Long-term immune changes in patients with relapsed/refractory chronic lymphocytic leukemia following treatment with venetoclax plus rituximab.

Immune dysregulation is a hallmark of chronic lymphocytic leukemia (CLL). Anti-CD20 antibodies (e.g., rituximab [R]) can be combined with venetoclax (Ven) to treat CLL. However, anti-CD20 antibodies can increase hypogammaglobulinemia risk, while the effects of Ven on immune dysregulation are still uncertain. We report long-term immune changes in VenR- and bendamustine-R (BR)-treated patients with relapsed/refractory CLL in the MURANO trial (NCT02005471).
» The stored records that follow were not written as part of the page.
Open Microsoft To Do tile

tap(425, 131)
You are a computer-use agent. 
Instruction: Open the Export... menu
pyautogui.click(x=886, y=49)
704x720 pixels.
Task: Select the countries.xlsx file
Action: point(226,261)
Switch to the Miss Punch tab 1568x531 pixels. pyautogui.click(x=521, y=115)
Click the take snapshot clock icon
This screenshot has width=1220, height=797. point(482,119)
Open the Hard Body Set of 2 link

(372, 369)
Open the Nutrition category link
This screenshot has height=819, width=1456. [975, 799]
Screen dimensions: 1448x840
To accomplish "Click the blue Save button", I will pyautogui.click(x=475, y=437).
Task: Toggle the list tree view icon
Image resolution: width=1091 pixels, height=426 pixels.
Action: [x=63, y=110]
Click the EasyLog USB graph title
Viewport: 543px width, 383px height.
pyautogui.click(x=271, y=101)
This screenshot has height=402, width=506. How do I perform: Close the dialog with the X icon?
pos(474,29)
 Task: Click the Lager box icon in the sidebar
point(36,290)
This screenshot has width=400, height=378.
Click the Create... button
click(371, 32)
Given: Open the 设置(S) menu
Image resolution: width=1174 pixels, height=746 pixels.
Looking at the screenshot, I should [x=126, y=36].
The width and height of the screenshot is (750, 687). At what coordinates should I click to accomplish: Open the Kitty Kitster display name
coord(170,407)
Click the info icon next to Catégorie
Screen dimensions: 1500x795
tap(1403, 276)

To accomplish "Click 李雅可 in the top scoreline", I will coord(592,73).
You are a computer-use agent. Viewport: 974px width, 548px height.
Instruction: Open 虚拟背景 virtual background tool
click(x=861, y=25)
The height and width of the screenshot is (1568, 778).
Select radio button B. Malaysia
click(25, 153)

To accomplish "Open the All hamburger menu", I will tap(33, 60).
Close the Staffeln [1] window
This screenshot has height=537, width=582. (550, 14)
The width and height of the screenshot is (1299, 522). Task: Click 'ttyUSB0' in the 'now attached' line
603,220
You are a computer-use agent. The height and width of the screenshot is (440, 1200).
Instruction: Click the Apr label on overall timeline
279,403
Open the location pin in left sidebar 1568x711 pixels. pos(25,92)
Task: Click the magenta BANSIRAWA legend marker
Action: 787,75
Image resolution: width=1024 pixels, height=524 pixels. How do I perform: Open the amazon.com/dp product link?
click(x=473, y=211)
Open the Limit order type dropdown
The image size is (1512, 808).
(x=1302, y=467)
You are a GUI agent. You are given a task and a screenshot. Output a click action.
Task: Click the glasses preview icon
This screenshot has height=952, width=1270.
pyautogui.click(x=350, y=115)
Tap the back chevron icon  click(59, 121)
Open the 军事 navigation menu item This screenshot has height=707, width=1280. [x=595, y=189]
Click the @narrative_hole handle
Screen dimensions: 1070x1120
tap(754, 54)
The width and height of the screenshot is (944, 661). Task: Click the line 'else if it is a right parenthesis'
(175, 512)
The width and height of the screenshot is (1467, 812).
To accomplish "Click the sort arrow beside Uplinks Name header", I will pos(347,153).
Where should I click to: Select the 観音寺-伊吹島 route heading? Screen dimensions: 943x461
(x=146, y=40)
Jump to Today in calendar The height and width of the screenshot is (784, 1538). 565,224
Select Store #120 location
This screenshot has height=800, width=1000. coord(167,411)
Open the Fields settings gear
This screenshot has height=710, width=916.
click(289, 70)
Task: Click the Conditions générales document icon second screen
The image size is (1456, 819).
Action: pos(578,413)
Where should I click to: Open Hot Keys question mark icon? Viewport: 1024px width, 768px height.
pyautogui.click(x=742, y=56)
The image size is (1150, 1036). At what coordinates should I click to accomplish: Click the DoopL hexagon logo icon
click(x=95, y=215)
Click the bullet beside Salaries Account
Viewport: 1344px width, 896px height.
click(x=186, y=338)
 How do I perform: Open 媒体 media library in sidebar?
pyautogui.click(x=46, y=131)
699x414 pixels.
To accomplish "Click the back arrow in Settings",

Patients were randomized to fixed-duration VenR (2 years Ven; VenR for the first 6 months) or BR (6 months). Immune cell levels were evaluated at the end of combination treatment (EOCT), end of treatment (EOT; VenR arm only), and 12 and 24 months post-EOCT. Overall, 130/194 VenR- and 134/195 BR-treated patients completed treatment without progressive disease. In patients who completed VenR combination therapy, median immunoglobulin (Ig)G and IgM levels decreased from baseline to EOT (p ≤ 0.01 and p ≤ 0.0001, respectively); by 24 months, post-EOT IgG had returned to baseline level and IgM had increased from baseline (p ≤ 0.001). Median IgA levels increased from baseline to 12 (p ≤ 0.0001) and 24 months post-EOT (p ≤ 0.0001). In BR-treated patients, changes in IgG, IgA, and IgM levels across the assessed time points were not significant, and by 24 months, post-EOCT IgG, IgA, and IgM were above baseline levels. Grade ≥3 infection rates on treatment were low. Overall, immune recovery was observed with VenR and BR, with stabilization of Ig levels after treatment. Post-treatment infection rates were generally low, making these very tolerable therapies for CLL.